### About this task
Quote the records below in full, exactly as given, with the images taken out.
--- Supplied records ---
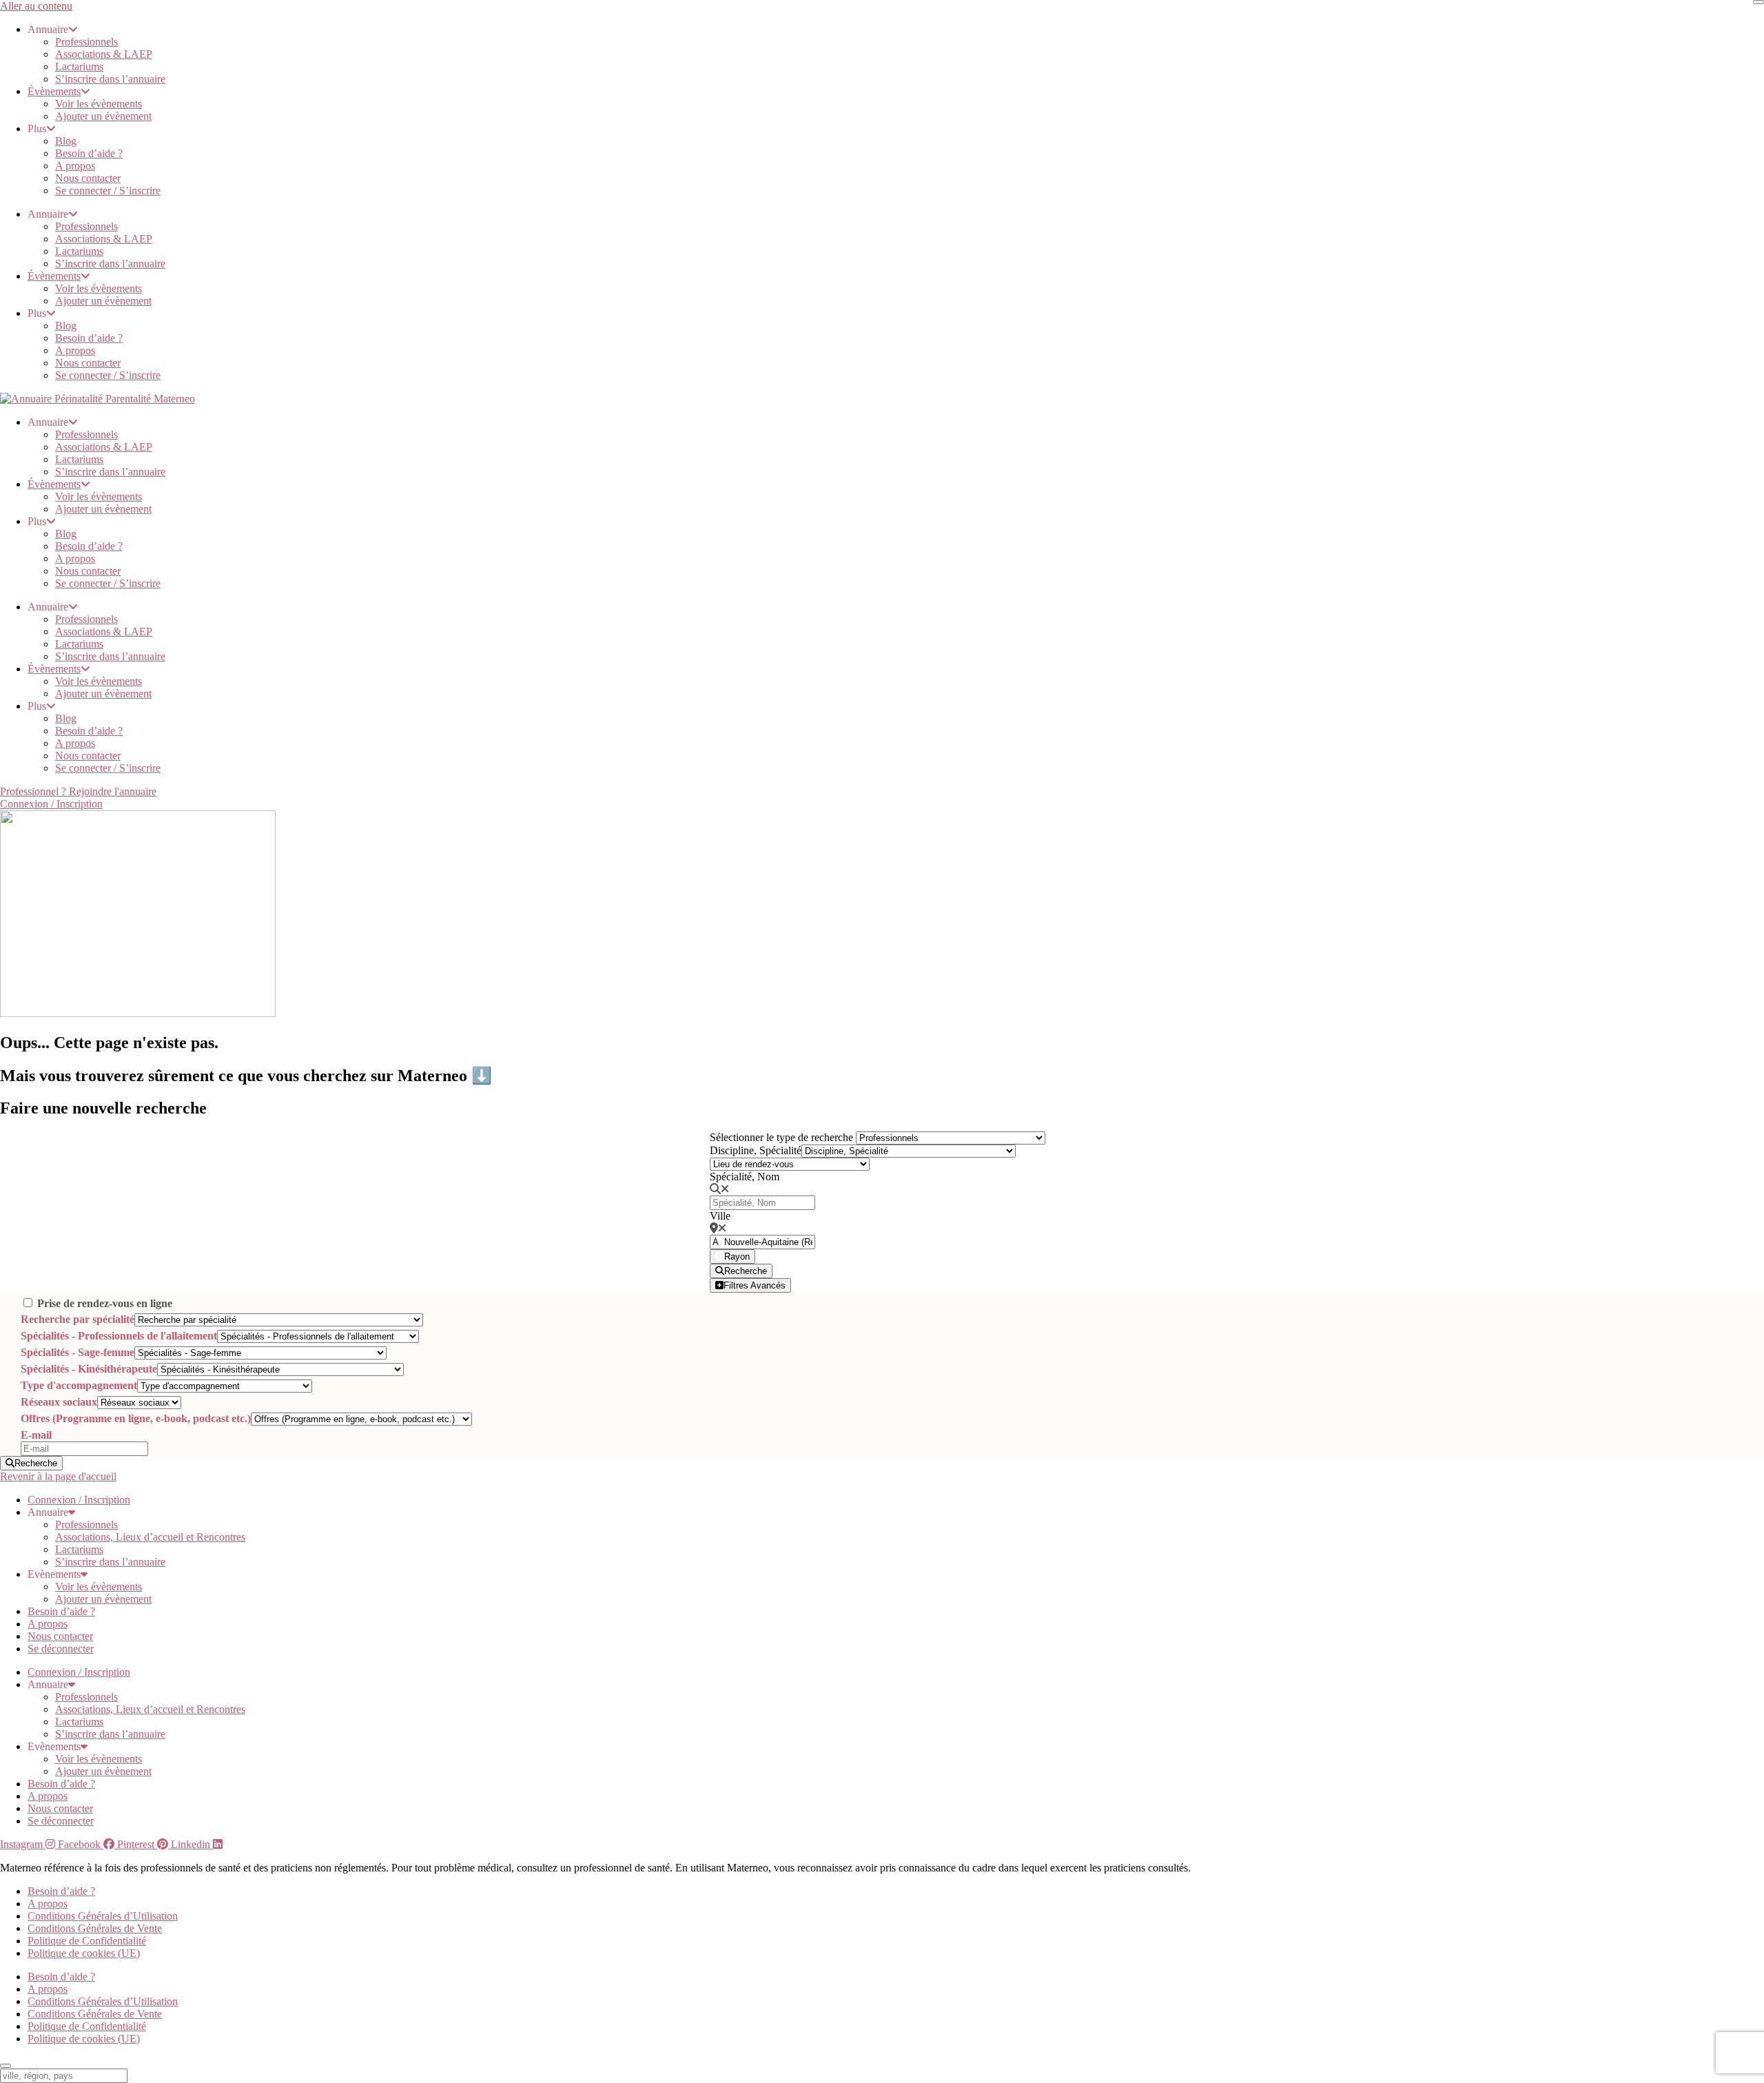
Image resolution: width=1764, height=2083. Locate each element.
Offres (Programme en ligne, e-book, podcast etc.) (136, 1418)
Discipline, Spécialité (755, 1150)
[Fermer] (1758, 2)
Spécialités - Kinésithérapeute (89, 1369)
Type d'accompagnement (79, 1385)
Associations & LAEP (103, 54)
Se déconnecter (61, 1648)
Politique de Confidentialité (87, 1941)
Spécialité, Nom (744, 1176)
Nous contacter (88, 178)
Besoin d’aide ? (89, 153)
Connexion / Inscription (79, 1500)
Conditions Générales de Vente (95, 1928)
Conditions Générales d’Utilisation (103, 1916)
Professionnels (86, 42)
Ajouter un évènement (103, 116)
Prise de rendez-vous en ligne (104, 1303)
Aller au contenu (36, 6)
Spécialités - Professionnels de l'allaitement (119, 1336)
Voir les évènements (98, 104)
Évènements (54, 91)
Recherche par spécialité (77, 1319)
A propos (75, 166)
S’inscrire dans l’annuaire (110, 79)
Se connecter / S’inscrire (108, 190)
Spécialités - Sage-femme (77, 1352)
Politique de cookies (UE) (84, 1953)
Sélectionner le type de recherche (781, 1137)
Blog (65, 141)
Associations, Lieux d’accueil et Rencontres (150, 1537)
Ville (720, 1216)
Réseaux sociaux (59, 1402)
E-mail (36, 1435)
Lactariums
---
### Written reply
Image resolution: width=1764, height=2083. Locate each element.
Offres (Programme en ligne, e-book, podcast etc.) (136, 1418)
Discipline, Spécialité (755, 1150)
[Fermer] (1758, 2)
Spécialités - Kinésithérapeute (89, 1369)
Type d'accompagnement (79, 1385)
Associations & LAEP (103, 54)
Se déconnecter (61, 1648)
Politique de Confidentialité (87, 1941)
Spécialité, Nom (744, 1176)
Nous contacter (88, 178)
Besoin d’aide ? (89, 153)
Connexion / Inscription (79, 1500)
Conditions Générales de Vente (95, 1928)
Conditions Générales d’Utilisation (103, 1916)
Professionnels (86, 42)
Ajouter un évènement (103, 116)
Prise de rendez-vous en ligne (104, 1303)
Aller au contenu (36, 6)
Spécialités - Professionnels de l'allaitement (119, 1336)
Voir les évènements (98, 104)
Évènements (54, 91)
Recherche par spécialité (77, 1319)
A propos (75, 166)
S’inscrire dans l’annuaire (110, 79)
Se connecter / S’inscrire (108, 190)
Spécialités - Sage-femme (77, 1352)
Politique de cookies (UE) (84, 1953)
Sélectionner le type de recherche (781, 1137)
Blog (65, 141)
Associations, Lieux d’accueil et Rencontres (150, 1537)
Ville (720, 1216)
Réseaux sociaux (59, 1402)
E-mail (36, 1435)
Lactariums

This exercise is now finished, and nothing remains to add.